Pixel coordinate grounding data
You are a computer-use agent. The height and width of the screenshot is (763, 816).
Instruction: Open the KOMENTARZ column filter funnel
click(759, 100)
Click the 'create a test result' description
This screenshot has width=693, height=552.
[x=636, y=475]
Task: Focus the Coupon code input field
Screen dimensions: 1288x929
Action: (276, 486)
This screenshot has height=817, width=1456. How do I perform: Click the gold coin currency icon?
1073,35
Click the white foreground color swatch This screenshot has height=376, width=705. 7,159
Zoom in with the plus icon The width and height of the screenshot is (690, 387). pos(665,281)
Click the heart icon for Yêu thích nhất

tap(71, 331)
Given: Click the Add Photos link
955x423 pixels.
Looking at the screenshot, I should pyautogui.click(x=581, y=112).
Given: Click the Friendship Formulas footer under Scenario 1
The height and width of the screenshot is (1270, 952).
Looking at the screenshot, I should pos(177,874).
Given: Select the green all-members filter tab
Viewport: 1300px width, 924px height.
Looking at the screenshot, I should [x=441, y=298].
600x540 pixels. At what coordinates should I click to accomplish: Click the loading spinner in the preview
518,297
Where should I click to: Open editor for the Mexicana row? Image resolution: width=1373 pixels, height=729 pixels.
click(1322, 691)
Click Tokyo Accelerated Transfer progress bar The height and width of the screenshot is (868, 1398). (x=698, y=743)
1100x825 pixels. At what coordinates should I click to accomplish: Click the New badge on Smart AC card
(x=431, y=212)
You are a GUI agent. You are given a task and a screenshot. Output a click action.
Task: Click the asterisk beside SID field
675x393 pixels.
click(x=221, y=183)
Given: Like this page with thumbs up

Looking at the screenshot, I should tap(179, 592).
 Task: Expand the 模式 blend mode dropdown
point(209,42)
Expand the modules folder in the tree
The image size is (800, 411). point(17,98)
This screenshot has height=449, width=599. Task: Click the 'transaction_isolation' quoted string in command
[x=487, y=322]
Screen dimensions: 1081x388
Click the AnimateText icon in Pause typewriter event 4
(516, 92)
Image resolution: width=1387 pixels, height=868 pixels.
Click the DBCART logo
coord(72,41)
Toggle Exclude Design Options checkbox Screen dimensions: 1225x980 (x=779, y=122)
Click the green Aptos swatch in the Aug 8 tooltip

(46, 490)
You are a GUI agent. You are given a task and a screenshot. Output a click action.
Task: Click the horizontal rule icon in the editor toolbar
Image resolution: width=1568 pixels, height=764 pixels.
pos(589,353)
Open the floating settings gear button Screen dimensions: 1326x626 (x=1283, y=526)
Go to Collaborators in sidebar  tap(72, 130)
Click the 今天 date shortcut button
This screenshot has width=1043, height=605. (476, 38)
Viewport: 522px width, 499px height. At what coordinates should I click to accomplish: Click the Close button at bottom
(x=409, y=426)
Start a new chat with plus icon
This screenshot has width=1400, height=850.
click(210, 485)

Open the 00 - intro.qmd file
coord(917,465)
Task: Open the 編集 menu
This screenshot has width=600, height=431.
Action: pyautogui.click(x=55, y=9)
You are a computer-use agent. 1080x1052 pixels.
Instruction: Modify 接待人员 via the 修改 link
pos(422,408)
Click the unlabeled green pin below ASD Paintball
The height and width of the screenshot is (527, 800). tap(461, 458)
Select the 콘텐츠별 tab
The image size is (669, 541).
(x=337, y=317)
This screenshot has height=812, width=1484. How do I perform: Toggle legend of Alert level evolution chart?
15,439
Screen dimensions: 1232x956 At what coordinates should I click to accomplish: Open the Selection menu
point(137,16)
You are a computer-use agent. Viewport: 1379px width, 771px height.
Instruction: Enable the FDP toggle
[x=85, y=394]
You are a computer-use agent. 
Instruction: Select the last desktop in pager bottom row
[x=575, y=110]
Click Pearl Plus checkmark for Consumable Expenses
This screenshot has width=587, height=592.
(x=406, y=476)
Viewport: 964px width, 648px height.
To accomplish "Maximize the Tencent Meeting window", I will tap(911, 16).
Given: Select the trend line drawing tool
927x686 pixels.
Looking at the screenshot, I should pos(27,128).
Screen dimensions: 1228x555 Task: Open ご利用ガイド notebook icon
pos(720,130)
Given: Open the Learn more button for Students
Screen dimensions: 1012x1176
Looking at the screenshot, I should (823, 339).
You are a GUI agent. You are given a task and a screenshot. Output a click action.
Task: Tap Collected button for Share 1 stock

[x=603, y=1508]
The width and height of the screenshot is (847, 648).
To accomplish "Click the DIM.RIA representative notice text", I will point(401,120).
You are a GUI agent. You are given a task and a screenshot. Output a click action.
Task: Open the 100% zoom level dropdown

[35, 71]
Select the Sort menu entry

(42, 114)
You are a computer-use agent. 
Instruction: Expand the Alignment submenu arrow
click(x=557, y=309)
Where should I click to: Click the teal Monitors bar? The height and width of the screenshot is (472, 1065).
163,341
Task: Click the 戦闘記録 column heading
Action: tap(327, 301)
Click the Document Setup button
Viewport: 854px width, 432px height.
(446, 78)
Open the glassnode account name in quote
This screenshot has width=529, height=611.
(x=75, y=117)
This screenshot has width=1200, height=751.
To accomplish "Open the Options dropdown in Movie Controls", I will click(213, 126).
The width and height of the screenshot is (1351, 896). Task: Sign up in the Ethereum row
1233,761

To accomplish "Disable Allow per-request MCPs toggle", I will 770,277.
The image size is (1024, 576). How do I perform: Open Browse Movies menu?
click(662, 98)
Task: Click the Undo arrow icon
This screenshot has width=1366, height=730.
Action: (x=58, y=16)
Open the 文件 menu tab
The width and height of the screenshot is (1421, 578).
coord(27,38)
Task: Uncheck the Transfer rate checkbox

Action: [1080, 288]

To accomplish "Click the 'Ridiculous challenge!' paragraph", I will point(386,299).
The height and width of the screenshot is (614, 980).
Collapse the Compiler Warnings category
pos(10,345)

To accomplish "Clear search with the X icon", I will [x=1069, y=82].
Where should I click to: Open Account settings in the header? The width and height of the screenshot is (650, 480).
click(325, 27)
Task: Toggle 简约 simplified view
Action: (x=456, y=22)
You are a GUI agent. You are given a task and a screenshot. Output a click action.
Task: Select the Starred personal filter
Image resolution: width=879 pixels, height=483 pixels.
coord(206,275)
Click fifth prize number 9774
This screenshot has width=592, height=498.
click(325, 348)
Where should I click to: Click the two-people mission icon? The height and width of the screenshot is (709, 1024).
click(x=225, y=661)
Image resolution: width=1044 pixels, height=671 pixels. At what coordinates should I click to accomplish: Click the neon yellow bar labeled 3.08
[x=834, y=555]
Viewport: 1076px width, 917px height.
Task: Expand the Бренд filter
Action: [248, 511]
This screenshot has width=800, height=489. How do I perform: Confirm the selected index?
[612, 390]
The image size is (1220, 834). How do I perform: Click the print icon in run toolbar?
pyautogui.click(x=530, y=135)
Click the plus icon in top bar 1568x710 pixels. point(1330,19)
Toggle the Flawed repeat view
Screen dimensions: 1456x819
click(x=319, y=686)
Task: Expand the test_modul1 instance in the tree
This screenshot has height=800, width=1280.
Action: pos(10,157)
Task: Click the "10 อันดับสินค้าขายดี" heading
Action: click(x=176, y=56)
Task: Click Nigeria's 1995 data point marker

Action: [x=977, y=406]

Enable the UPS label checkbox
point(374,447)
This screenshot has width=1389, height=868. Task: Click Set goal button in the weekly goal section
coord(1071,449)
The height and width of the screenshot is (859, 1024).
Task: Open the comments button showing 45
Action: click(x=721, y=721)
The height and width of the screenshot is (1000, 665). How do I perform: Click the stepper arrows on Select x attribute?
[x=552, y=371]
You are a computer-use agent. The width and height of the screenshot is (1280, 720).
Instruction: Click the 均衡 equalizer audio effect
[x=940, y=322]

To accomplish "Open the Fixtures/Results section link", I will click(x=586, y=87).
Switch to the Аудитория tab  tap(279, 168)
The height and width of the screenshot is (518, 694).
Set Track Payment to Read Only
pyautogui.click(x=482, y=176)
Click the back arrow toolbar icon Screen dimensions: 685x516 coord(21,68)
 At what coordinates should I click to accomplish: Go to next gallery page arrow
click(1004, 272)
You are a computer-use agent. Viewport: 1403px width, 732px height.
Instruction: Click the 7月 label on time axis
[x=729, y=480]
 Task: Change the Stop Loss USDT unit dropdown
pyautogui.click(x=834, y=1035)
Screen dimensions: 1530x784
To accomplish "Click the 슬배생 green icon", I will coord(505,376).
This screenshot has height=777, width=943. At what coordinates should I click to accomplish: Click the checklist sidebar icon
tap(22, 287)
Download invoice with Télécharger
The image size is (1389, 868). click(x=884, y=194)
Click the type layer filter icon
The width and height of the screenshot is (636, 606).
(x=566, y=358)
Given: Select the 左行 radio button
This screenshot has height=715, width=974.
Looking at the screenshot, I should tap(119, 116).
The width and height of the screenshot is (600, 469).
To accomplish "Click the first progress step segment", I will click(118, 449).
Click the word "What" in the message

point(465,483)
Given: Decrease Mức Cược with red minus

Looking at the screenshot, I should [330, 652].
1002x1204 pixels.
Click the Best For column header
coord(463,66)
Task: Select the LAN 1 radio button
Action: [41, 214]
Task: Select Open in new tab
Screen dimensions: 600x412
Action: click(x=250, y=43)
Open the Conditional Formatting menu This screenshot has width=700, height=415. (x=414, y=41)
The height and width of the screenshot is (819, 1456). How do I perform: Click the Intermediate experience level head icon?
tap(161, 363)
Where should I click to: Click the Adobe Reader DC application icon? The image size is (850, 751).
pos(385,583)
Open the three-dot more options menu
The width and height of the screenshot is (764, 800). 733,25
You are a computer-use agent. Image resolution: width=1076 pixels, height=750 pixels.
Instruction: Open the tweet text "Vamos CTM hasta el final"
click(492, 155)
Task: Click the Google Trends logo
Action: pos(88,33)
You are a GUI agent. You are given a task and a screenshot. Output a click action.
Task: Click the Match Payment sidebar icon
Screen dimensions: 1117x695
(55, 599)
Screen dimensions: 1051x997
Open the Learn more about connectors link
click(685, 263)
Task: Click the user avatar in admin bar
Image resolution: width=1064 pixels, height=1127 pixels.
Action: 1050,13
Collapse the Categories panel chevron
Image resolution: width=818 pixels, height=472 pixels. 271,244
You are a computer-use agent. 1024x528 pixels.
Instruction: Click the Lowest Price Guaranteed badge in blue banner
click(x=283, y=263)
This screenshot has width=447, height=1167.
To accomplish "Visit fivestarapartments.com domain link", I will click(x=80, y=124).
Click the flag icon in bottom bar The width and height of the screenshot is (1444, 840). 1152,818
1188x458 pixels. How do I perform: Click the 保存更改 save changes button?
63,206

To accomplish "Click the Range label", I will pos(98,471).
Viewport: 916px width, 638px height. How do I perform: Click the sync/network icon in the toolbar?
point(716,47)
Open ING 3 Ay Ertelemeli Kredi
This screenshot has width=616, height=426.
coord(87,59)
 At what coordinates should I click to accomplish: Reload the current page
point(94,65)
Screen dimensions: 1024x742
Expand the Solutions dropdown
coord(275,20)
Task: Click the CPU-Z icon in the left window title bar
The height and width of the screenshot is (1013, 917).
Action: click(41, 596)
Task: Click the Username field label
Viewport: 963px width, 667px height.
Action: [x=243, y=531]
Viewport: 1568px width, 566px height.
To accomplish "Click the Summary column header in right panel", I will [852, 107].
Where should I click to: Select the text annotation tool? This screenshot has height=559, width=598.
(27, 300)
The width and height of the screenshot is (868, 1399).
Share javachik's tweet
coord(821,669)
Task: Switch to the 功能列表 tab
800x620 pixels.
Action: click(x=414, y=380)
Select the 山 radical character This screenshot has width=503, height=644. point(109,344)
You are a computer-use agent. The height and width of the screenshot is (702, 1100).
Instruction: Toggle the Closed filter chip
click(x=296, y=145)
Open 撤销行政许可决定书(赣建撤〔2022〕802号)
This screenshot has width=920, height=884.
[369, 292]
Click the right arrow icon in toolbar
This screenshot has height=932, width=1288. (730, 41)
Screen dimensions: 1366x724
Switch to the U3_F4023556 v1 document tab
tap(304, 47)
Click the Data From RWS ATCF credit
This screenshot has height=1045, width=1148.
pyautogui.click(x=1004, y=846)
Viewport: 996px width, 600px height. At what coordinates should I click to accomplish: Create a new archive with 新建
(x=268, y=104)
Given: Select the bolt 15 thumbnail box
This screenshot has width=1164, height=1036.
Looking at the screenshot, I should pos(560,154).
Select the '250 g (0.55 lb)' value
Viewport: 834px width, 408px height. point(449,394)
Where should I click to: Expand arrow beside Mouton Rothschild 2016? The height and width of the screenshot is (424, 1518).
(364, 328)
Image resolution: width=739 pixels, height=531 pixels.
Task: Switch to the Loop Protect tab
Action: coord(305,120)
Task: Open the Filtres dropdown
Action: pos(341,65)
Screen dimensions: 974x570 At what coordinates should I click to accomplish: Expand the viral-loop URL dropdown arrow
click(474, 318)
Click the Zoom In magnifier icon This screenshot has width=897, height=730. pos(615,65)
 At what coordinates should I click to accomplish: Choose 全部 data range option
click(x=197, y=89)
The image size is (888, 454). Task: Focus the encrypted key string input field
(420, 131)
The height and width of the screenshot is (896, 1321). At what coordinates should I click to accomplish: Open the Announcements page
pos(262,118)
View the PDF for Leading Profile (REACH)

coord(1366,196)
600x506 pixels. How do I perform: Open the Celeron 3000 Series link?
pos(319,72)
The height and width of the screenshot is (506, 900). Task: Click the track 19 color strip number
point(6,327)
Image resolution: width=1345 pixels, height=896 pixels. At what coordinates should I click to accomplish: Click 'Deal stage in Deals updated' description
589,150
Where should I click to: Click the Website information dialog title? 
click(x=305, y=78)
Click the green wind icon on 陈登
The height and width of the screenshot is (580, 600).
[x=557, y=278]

### Goal of the exercise
All lines that contain the word "progress" must be copied from the records above.

### Solution to this task
Click Tokyo Accelerated Transfer progress bar The height and width of the screenshot is (868, 1398). (x=698, y=743)
To accomplish "Click the first progress step segment", I will click(118, 449).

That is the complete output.